In the first part of this tutorial, we’ll discuss the concept of region proposals and how they can be used in deep learning-based object detection pipelines.

We’ll then implement region proposal object detection using OpenCV, Keras, and TensorFlow.

We’ll wrap up this tutorial by reviewing our region proposal object detection results.

What are region proposals, and how can they be used for object detection?

**Figure 1:** OpenCV’s Selective Search applies hierarchical similarity measures to join regions and eventually form the final set of region proposals for where objects could be present. (image source)
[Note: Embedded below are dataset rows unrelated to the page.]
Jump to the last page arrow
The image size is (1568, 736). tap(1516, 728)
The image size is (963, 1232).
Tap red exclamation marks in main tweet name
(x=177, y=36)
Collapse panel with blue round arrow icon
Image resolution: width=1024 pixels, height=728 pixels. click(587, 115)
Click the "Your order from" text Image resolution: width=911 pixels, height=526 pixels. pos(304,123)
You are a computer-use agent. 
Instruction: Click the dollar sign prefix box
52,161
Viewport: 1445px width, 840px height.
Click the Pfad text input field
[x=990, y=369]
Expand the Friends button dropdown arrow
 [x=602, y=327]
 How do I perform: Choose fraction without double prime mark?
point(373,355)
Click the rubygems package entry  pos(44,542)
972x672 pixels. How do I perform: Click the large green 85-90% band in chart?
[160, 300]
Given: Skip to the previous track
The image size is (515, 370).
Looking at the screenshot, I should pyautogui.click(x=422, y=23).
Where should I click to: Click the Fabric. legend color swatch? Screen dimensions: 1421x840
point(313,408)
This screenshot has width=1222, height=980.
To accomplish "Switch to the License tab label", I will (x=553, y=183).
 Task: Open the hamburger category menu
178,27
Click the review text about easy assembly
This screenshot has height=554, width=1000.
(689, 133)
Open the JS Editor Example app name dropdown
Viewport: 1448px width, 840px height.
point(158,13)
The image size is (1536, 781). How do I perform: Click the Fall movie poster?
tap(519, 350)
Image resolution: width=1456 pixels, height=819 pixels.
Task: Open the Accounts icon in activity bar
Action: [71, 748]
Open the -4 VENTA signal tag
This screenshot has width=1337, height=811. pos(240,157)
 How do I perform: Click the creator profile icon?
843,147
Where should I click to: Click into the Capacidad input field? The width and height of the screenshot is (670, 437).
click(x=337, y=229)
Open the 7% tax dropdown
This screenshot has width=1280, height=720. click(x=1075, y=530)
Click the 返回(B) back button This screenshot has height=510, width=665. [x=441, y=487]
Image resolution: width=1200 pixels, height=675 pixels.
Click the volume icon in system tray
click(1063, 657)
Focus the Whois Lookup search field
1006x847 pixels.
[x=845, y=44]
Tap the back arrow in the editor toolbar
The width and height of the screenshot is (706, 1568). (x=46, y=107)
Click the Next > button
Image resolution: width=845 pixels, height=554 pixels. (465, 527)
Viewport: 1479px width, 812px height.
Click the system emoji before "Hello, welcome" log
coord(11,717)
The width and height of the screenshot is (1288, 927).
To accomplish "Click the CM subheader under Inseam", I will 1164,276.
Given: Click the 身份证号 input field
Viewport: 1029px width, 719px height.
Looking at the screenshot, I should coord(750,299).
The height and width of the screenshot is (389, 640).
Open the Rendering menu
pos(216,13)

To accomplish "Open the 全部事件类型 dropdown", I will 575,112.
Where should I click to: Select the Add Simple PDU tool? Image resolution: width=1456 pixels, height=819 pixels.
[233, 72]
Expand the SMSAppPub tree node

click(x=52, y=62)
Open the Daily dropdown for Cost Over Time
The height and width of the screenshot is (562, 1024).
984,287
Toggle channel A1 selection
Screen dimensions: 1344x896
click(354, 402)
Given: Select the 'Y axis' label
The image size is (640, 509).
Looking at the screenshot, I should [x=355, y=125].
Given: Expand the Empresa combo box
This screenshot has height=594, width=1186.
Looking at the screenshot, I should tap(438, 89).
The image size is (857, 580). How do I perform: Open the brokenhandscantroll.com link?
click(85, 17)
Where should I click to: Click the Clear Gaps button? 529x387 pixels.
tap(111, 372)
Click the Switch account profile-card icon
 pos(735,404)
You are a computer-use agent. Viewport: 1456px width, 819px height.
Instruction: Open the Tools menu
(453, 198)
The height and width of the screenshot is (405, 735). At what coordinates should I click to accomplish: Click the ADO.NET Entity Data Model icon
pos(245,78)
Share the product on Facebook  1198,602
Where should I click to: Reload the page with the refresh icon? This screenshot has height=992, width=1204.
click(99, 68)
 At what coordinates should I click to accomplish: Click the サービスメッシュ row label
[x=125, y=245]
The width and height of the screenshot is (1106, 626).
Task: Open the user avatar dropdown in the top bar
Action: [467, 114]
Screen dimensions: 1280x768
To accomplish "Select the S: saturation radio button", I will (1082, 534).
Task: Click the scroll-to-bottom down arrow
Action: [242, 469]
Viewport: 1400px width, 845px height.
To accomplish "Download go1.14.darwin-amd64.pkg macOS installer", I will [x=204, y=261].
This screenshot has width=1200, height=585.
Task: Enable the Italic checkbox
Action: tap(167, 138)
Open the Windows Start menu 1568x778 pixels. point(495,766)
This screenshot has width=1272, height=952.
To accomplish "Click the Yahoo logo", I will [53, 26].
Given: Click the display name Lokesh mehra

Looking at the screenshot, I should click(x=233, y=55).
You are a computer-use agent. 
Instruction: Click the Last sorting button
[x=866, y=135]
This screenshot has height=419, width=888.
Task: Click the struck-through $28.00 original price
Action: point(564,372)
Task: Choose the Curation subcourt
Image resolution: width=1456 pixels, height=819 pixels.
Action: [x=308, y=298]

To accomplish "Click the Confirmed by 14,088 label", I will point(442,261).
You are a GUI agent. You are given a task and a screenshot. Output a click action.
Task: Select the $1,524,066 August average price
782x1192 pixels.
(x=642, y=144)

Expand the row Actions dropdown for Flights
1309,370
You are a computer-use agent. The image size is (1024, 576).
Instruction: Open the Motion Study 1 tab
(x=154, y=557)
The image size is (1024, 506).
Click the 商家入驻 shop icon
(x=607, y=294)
We discussed the concept of region proposals and the Selective Search algorithm in last week’s tutorial on OpenCV Selective Search for Object Detection — I suggest you give that tutorial a read before you continue here today, but the gist is that traditional computer vision object detection algorithms relied on image pyramids and sliding windows to locate objects in images and varying scales and locations:

There are a few problems with the image pyramid and sliding window method, but the primary issues are that:

Sliding windows/image pyramids are painfully slow
They are sensitive to hyperparameter choices (namely pyramid scale size, ROI size, and window step size)
They are computationally inefficient

Region proposal algorithms seek to replace the traditional image pyramid and sliding window approach.

These algorithms:

Accept an input image
Over-segment it by applying a superpixel clustering algorithm
Merge segments of the superpixels based on five components (color similarity, texture similarity, size similarity, shape similarity/compatibility, and a final meta-similarity that linearly combines the aforementioned scores)

The end results are proposals that indicate where in the image there could be an object:

**Figure 2:** In this tutorial, we will learn how to use Selective Search region proposals to perform object detection with OpenCV, Keras, and TensorFlow.

Notice how I’ve italicized “could” in the sentence above the image — keep in mind that region proposal algorithms have no idea if a given region does in fact contain an object.

Instead, region proposal methods simply tell us:

Hey, this looks like an interesting region of the input image. Let’s apply our more computationally expensive classifier to determine what’s actually in this region.

Region proposal algorithms tend to be far more efficient than the traditional object detection techniques of image pyramids and sliding windows because:

Fewer individual ROIs are examined
It is faster than exhaustively examining every scale/location of the input image
The amount of accuracy lost is minimal, if any

In the rest of this tutorial, you’ll learn how to implement region proposal object detection.

Configuring your development environment

To configure your system for this tutorial, I recommend following either of these tutorials:

Either tutorial will help you configure your system with all the necessary software for this blog post in a convenient Python virtual environment.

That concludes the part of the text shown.